Ao retomar a palavra, Paulo Sergio Duarte retraçou o surgimento dos readymades. Ele recordou que essa forma de expressão artística nasceu no contexto da Primeira Guerra Mundial, um momento extremamente trágico e de grandes crises e rupturas com as instituições preestabelecidas. Na arte, o readymade veio se opor ao sistema artístico vigente, que tinha se tornado quase uma religião para a sociedade laica europeia, na qual, segundo Duarte, os templos seriam os museus, os sacerdotes, os curadores e críticos, e os santos, os artistas. O readymade, juntamente com o movimento dadá, veio se opor a essa arte formalista e resgatou sua essência descrita séculos antes por Da Vinci como cosa mentale, em que a ideia, o conceito, o pensamento passam bem à frente da perícia na execução da obra.
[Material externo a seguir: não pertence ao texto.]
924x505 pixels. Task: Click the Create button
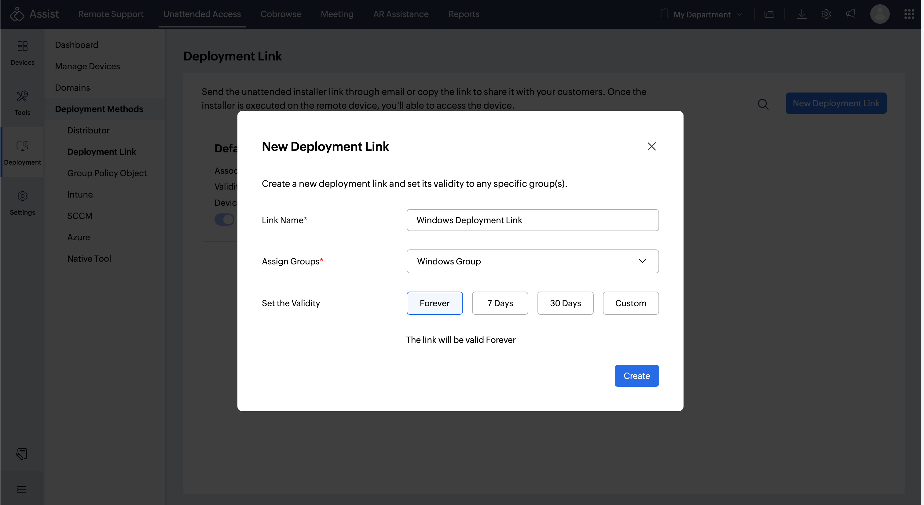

Duarte ainda reforçou que nos Estados Unidos, a pop art, que bebeu diretamente dos conceitos por trás dos readymades, veio também de encontro a uma ordem preestabelecida – que, no caso, era o abstratismo. A pop art fez isso através de uma razão cínica e não crítica, levando para o museu representações de objetos frutos da industrialização, como as latas de sopa ou quadrinhos, e se contrapondo às manchas de tinta do abstratismo. No Brasil, a “nova figuração”, encabeçada por artistas como Rubens Gerchman, se diferenciou da pop art uma vez que ela não se contentou em levar uma representação fiel do objeto industrial nem da cultura de massa para o museu, mas operou através da poética e da caricaturização desses objetos, dando a eles contornos mais enigmáticos do que a pop art se propunha a fazer, o que pode ser explicado em parte pelo contexto da ditadura e da censura vigente no país.

Ao passarem para a rodada de perguntas, Daniel Rangel fez a primeira para Caldas, perguntando se ele teve contato com a obra de Duchamp desde sua primeira exposição, em 1973. Caldas contextualizou a influência exercida pelo trabalho de Duchamp afirmando que essa lhe interessava por tratar questionamentos de processamento e renovação de uma linguagem artística. Como exemplo, citou a habilidade do artista francês em brincar com a palavra e com o objeto que ele expunha. Por exemplo, com a obra In Advance of the Broken Arm (Antecipando o Braço Quebrado), que se trata de uma simples pá para remover neve, Duchamp criou o significado plástico da obra na intersecção entre a palavra e o objeto concreto.

A essas considerações, Daniel Rangel trouxe uma frase do artista brasileiro Tunga, que disse que, com sabonete, pode-se lavar as mãos ou fazer uma escultura; tudo depende da intenção. Essa frase captura bem o trabalho de Duchamp e os readymades em geral. Neles, o objeto pode ser artístico em diferentes níveis. Pelo estético, afinal, existem formas interessantes em objetos comuns e industriais, como, por exemplo, o urinol de Duchamp, que pode remeter a um orgão sexual feminino, por seu contexto e sua intenção, ou ainda pela brincadeira com seu título. Desde que exista um exercício mental real entre o artista (através da obra) e o público, qualquer objeto pode ser arte.